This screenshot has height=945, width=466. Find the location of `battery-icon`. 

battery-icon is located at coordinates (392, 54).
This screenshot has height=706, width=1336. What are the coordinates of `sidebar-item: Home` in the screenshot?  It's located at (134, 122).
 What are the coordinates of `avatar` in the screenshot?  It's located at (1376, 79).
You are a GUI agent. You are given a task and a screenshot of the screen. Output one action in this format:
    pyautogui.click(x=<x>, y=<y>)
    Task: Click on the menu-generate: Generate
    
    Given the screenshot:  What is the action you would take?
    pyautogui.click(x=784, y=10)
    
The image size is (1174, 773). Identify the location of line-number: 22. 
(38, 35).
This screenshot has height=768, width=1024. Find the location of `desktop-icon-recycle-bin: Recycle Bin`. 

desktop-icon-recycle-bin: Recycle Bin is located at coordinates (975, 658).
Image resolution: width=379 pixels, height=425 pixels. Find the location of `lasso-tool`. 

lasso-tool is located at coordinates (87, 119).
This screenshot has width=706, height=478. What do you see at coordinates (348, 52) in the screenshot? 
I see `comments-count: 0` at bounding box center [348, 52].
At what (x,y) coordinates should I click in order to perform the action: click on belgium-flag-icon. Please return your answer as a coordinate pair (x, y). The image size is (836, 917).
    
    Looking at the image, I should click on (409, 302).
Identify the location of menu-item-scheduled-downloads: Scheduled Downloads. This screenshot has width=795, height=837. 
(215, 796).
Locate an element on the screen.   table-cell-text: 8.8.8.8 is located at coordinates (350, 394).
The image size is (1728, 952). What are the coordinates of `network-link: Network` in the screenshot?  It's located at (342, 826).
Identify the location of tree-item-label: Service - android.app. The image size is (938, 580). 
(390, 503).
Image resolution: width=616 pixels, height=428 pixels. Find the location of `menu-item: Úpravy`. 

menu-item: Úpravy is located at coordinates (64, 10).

━━━

### Task description
Rewrite all of the entries above, changing every "Find the location of" to "Locate" and leaving the rest of the text unchanged.

### Answer below
This screenshot has height=945, width=466. Locate `battery-icon`. 

battery-icon is located at coordinates (392, 54).
This screenshot has height=706, width=1336. What are the coordinates of `sidebar-item: Home` in the screenshot?  It's located at (134, 122).
 What are the coordinates of `avatar` in the screenshot?  It's located at (1376, 79).
You are a GUI agent. You are given a task and a screenshot of the screen. Output one action in this format:
    pyautogui.click(x=<x>, y=<y>)
    Task: Click on the menu-generate: Generate
    
    Given the screenshot:  What is the action you would take?
    pyautogui.click(x=784, y=10)
    
The image size is (1174, 773). Identify the location of line-number: 22. 
(38, 35).
This screenshot has height=768, width=1024. Locate `desktop-icon-recycle-bin: Recycle Bin`. 

desktop-icon-recycle-bin: Recycle Bin is located at coordinates (975, 658).
Image resolution: width=379 pixels, height=425 pixels. Locate `lasso-tool`. 

lasso-tool is located at coordinates (87, 119).
This screenshot has width=706, height=478. What do you see at coordinates (348, 52) in the screenshot? 
I see `comments-count: 0` at bounding box center [348, 52].
At what (x,y) coordinates should I click in order to perform the action: click on belgium-flag-icon. Please return your answer as a coordinate pair (x, y). The image size is (836, 917).
    
    Looking at the image, I should click on (409, 302).
Identify the location of menu-item-scheduled-downloads: Scheduled Downloads. This screenshot has width=795, height=837. 
(215, 796).
Locate an element on the screen.   table-cell-text: 8.8.8.8 is located at coordinates (350, 394).
The image size is (1728, 952). What are the coordinates of `network-link: Network` in the screenshot?  It's located at (342, 826).
Identify the location of tree-item-label: Service - android.app. The image size is (938, 580). 
(390, 503).
Image resolution: width=616 pixels, height=428 pixels. Locate `menu-item: Úpravy`. 

menu-item: Úpravy is located at coordinates (64, 10).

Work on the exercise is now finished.